Encounter 1: Static Sites

In my under graduate days I used Blogger for writing my blog post, but during 2013-2014 one of my friend mentioned hosting Wordpress website is more nerdy and we can learn a lot PHP. So I create blog in wordpress.com instead of downloading from wordpress.org ( I felt hosting will be costly). After sometime in 2015-2016 I came to know about github pages, I understood I can tweak my HTML/CSS/JS and have control over the website. I started using github pages early and also pushed MozillaTN website to start using github pages; for commenting we have used Disqus.
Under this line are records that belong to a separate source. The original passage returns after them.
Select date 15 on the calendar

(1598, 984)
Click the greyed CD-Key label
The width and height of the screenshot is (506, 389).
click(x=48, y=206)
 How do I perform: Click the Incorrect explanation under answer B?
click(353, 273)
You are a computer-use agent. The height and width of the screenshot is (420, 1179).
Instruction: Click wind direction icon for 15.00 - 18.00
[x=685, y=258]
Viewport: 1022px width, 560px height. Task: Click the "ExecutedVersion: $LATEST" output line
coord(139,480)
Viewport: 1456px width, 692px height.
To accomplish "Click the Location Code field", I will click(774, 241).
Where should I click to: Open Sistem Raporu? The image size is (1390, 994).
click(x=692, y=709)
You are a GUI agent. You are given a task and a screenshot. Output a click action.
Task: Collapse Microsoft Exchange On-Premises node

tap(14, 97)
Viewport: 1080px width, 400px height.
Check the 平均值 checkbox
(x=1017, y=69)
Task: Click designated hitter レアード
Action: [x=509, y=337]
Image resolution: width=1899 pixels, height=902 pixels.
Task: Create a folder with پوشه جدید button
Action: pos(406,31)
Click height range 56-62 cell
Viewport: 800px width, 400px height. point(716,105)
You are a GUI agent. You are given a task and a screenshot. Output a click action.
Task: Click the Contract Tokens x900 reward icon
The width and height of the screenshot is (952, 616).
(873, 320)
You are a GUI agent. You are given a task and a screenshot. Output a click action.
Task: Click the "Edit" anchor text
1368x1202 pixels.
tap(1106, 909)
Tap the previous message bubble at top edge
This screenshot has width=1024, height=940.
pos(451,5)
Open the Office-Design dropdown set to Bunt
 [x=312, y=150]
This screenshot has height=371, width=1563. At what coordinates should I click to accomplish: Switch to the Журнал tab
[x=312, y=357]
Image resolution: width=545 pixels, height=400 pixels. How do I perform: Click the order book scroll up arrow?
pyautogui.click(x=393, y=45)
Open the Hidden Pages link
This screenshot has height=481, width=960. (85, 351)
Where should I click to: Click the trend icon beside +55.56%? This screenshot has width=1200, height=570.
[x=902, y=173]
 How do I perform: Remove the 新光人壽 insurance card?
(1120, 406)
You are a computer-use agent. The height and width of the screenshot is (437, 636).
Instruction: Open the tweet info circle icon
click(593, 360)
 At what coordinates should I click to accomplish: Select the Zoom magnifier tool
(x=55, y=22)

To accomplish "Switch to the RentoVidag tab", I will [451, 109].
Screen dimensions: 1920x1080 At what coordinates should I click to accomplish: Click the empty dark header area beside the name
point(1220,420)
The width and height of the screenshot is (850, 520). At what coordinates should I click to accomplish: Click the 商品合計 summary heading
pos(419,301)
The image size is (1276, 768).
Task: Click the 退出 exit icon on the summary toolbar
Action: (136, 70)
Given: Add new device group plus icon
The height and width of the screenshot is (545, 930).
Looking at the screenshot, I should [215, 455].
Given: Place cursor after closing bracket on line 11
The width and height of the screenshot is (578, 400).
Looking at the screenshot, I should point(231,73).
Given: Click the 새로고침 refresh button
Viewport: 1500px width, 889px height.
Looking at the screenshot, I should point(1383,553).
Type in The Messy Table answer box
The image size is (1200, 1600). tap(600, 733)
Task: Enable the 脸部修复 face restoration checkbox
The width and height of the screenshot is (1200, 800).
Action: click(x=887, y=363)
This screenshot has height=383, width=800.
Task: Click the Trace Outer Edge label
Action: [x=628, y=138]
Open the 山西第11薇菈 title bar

I didn't understand we have been building JAMStack based websites on those days; even before 3 months I didn't knew we are building JAMStack website.

Static-JAMStack.png

Our MozillaTN community website was based on Jekyll, the flow of Static Generation Sites is as follows

Site Generation

  • The blog authors will write the markdown files and commit them to github repo.
  • Once the file is committed then in the github server they will take two inputs, the blog post written and then the template , convert the markdown files into the HTML files (which can be read in browser).
  • The HTML files which are converted into github servers are then pushed to CDN's maintained by github server.

Post visiting

  • The viewers will be visiting the website.
  • From the nearest CDN, the static site content will be accessed in the browser.
  • The dynamic part in the blog post is comments section which is run using disqus with the help of small code snippets (API's)

Nowadays lot of static site generators are available. Check out this cool website to know various options. Two of my favorite is Jekyll and Hugo.

Encounter 2: Pre-rendered Sites

This is one of the most common way most of the enterprise applications do in the recent time. One of my friend showcased his work in this area (can't revel fully due to privacy issue).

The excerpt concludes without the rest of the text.